CB: The changes in the administration in the US have been putting a lot of pressure on the pricing of medicines, and that has a global impact. The development of medicines is extremely expensive and has to be funded, often through public payers such as the NHS. Ultimately, the commercial environment has to be sufficiently attractive for companies to take on the risk of spending billions gambling on the development of a new product. What we’re already seeing is a shift towards recognising that, while a key aim is making medicines as widely available as possible, we need to consider the value attributed to medicines to make the UK attractive to investments. That will stimulate the medicines of tomorrow and continue to provide solutions to patients and healthcare professionals. We’re lucky to be at the forefront of such a hot topic.
CS: How do you see the life sciences sector evolving over the next five years?
CB: We’re just scratching the surface of collecting and properly leveraging health data. Huge volumes can be used, recorded and used effectively to help develop and improve medicines. That will be accelerated by AI but there are still many problems and hurdles to overcome for its full potential to be realised. Health data is a very regulated environment, and we all must be totally on top of cybersecurity. I think we’ll also see the resolution of shorter-term challenges such as access to capital and investment. That will mean that companies will be able to develop and provide access to medicines more quickly and broadly, and those medicines will be increasingly more targeted and personalised. They are also likely to be more closely connected with devices, wearables and other technologies.
“Lawyers have to be aware of what’s happening so that they can understand how the macro can affect the micro and advise clients accordingly.”

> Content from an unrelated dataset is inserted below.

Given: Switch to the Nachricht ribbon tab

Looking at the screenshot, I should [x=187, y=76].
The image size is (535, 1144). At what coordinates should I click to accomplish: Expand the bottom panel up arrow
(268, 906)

ZC: We also see clients trying to adapt. We’re seeing smarter supply chains which are questioning the traditional structures we’re used to. There has been an emergence of public-private partnerships. It's about health data exchange, and regulators are realising that enabling public and private entities to come together will allow them to make full use of capital on one hand and data on the other. Lawyers have to be aware of what’s happening so that they can understand how the macro can affect the micro and advise clients accordingly.

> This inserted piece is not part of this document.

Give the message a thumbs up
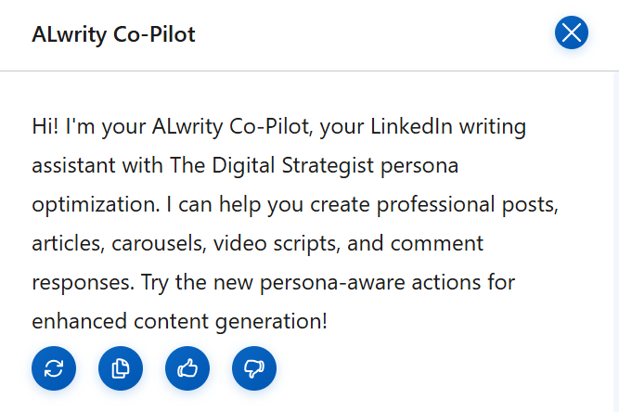Viewport: 619px width, 412px height. coord(187,368)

CS: What advice do you have for anyone interested in working in life sciences?
CB: For someone who doesn’t come from a life sciences background, I'd encourage them to read about scientific developments, whether that’s new technologies or the commercial issues that life sciences companies are facing. That way, they can start to develop an interest in that space from a science perspective. Individuals in medicine or veterinary medicine often ask me about converting to law, and in those cases it’s more about an interest in the legal side. They should speak to as many lawyers as they can to understand what the law is about and how that intersects with life sciences. Only through speaking with people and getting legal work experience can confirm their interest.

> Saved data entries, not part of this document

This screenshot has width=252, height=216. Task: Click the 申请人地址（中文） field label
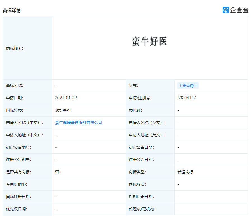point(25,135)
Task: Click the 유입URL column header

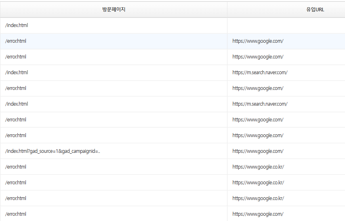Action: 315,10
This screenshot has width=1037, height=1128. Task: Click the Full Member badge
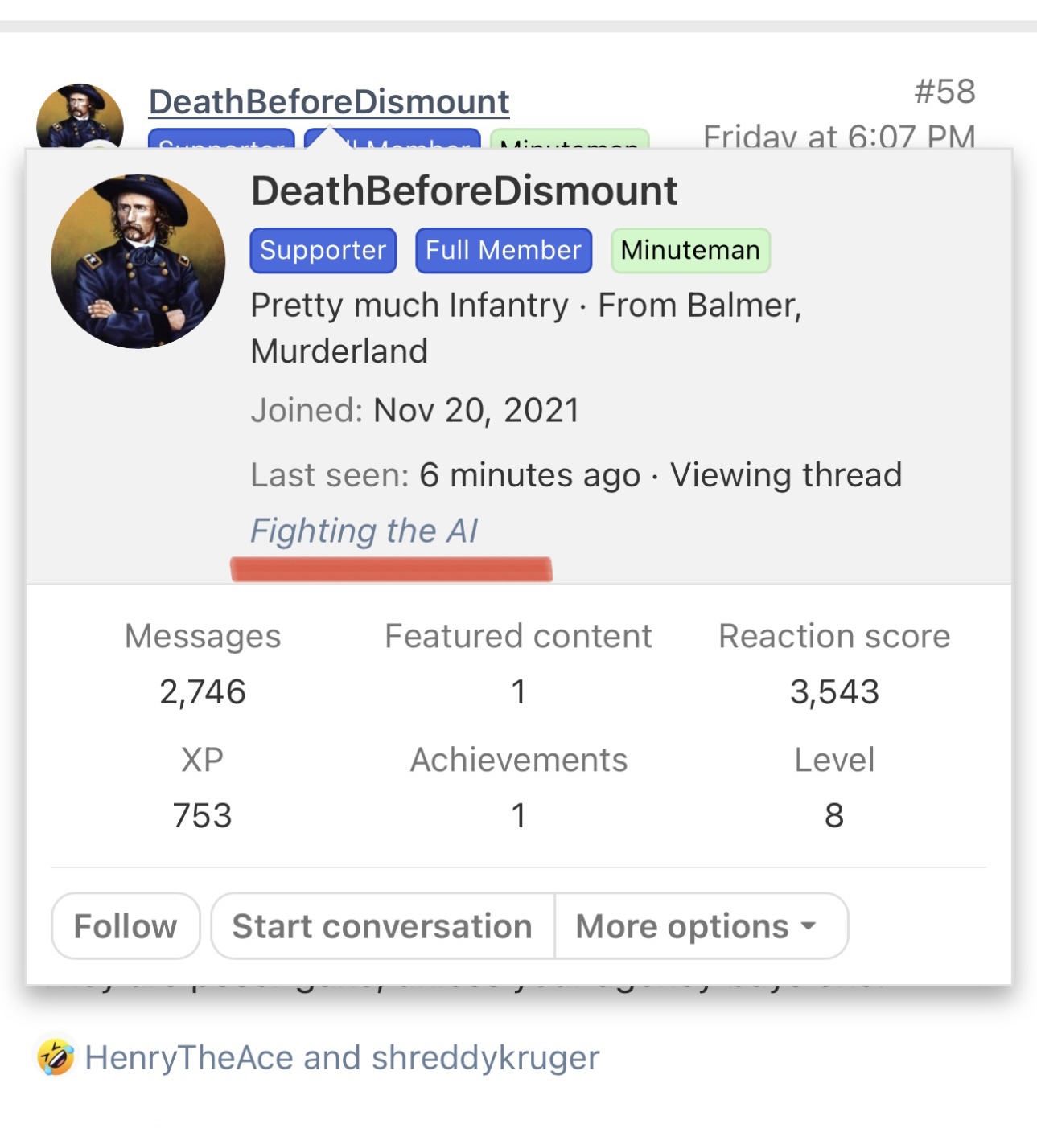[504, 250]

ZC: Fluency in and a curiosity about what’s happening is paramount. We have people who are training and doing a masters in AI just so they can speak same language as our technical clients and understand the science. Whether you’re a lawyer or not, you should also seek out experience, including secondments with clients or regulators. They are available from an early stage and give you amazing commercial insights which translate to work as a lawyer or advisor. And finally, you can of course pick up the ability to give practical advice through experience, but clients value practical “go / no‑go / mitigate” answers to decisions under time pressure.